Write out the lines of the listing below exactly as they are, from the line with "You are a computer-use agent. Screen" to the line with "point(868,58)", both included.

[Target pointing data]
◆ ◆ ◆ ◆ ◆ ◆ ◆
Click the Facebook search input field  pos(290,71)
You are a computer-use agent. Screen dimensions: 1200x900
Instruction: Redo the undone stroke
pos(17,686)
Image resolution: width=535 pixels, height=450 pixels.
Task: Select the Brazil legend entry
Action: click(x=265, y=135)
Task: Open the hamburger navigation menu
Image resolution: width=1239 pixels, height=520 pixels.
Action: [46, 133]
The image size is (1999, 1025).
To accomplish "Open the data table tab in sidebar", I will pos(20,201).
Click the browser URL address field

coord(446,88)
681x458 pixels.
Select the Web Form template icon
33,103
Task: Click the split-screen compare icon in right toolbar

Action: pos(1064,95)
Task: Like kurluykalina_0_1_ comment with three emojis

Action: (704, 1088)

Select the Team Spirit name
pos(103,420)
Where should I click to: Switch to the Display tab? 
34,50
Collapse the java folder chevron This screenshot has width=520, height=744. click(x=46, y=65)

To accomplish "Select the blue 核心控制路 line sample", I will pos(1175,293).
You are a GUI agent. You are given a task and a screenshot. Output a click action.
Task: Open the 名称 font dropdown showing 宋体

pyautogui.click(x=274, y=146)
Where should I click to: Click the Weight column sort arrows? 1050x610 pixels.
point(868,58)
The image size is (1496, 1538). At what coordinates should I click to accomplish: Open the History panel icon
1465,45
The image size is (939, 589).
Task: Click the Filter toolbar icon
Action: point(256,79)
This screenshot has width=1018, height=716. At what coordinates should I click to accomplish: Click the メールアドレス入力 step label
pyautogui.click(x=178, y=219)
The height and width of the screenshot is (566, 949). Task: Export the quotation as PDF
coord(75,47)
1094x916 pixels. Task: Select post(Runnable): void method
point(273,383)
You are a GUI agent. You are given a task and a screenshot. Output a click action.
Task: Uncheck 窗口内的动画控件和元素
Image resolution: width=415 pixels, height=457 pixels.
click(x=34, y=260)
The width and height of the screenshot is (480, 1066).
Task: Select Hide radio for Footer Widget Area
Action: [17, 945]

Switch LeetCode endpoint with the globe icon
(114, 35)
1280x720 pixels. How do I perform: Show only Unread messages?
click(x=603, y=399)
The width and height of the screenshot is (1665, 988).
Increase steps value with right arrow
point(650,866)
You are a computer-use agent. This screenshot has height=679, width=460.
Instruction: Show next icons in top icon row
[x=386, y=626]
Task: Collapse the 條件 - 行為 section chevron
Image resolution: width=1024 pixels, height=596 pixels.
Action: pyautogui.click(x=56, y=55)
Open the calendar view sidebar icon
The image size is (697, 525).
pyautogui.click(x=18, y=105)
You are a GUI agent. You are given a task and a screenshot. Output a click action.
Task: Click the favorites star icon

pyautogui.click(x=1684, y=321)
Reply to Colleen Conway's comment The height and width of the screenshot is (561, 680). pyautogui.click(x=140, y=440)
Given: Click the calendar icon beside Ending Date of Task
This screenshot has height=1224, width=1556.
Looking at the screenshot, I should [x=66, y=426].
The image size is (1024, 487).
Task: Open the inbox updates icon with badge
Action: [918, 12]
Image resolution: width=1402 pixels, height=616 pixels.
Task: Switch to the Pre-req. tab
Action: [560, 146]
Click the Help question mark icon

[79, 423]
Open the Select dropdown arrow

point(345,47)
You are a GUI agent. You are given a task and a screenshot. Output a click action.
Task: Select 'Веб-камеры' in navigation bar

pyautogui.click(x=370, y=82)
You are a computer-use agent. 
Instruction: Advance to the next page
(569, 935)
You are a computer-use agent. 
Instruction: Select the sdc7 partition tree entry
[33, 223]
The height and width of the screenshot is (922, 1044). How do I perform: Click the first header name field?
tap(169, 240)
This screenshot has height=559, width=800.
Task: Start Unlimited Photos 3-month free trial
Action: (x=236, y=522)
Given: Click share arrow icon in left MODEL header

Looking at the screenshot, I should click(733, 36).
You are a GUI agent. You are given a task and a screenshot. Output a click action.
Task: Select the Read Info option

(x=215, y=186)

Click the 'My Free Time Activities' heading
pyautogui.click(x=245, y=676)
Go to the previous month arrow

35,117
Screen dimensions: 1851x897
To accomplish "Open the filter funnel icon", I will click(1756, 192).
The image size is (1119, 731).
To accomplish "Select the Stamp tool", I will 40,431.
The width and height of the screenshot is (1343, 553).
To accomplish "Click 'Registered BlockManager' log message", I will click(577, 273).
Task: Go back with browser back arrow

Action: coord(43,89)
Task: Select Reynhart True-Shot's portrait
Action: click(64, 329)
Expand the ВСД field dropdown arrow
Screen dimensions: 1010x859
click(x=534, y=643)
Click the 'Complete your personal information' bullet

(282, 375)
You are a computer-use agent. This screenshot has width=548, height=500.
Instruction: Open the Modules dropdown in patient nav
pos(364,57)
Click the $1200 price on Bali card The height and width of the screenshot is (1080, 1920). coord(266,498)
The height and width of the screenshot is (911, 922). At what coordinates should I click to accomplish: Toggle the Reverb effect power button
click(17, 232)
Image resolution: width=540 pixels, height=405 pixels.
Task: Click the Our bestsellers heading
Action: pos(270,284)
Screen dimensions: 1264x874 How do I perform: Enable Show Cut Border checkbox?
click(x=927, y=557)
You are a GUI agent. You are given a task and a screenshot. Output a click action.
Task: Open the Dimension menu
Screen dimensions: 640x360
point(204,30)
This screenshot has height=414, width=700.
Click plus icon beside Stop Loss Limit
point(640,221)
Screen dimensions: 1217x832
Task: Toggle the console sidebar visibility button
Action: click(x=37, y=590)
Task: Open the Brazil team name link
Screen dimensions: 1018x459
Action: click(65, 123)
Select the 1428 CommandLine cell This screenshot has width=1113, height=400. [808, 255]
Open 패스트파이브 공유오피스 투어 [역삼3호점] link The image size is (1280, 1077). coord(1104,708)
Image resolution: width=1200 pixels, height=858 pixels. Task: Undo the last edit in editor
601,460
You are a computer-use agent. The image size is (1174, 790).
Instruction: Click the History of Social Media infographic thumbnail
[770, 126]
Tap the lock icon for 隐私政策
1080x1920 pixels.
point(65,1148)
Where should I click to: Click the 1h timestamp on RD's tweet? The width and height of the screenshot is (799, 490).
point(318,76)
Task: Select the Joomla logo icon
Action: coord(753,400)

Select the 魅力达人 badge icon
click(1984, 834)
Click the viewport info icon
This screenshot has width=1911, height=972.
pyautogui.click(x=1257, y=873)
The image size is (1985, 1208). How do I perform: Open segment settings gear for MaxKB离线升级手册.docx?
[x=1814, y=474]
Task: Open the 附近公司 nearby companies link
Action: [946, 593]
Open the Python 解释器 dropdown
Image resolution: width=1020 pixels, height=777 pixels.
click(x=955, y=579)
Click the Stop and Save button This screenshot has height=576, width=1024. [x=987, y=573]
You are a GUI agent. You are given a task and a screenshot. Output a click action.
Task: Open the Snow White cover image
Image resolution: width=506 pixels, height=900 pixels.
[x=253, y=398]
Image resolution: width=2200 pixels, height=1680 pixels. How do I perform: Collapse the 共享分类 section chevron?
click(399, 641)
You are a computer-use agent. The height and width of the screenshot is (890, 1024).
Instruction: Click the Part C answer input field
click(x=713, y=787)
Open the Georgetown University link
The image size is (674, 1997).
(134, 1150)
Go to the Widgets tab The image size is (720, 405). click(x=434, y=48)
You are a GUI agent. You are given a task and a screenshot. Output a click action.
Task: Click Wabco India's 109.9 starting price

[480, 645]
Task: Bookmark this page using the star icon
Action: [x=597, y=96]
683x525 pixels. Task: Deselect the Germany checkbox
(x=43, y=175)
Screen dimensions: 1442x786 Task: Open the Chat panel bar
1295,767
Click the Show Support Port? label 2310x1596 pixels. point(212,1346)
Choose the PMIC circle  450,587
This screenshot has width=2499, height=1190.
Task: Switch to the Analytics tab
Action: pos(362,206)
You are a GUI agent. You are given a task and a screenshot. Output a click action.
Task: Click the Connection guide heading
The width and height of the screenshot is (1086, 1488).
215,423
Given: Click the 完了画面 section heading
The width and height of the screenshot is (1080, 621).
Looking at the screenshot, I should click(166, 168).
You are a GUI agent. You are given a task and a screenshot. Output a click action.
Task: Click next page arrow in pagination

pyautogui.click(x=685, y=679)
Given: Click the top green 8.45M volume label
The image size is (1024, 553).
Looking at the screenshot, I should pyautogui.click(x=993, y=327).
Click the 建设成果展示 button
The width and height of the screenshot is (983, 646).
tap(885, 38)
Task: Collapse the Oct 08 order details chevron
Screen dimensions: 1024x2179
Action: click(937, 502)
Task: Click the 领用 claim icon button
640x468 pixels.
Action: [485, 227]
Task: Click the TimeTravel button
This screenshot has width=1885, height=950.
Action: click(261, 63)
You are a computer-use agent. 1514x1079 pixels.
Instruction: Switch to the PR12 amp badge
◆ ◆ ◆ ◆ ◆ ◆ ◆
▶ **Exercise solution**:
You are a computer-use agent. Screen dimensions: 1200x900
Instruction: Redo the undone stroke
pos(17,686)
Image resolution: width=535 pixels, height=450 pixels.
Task: Select the Brazil legend entry
Action: click(x=265, y=135)
Task: Open the hamburger navigation menu
Image resolution: width=1239 pixels, height=520 pixels.
Action: [46, 133]
The image size is (1999, 1025).
To accomplish "Open the data table tab in sidebar", I will pos(20,201).
Click the browser URL address field

coord(446,88)
681x458 pixels.
Select the Web Form template icon
33,103
Task: Click the split-screen compare icon in right toolbar

Action: pos(1064,95)
Task: Like kurluykalina_0_1_ comment with three emojis

Action: (704, 1088)

Select the Team Spirit name
pos(103,420)
Where should I click to: Switch to the Display tab? 
34,50
Collapse the java folder chevron This screenshot has width=520, height=744. click(x=46, y=65)

To accomplish "Select the blue 核心控制路 line sample", I will pos(1175,293).
You are a GUI agent. You are given a task and a screenshot. Output a click action.
Task: Open the 名称 font dropdown showing 宋体

pyautogui.click(x=274, y=146)
Where should I click to: Click the Weight column sort arrows? 1050x610 pixels.
point(868,58)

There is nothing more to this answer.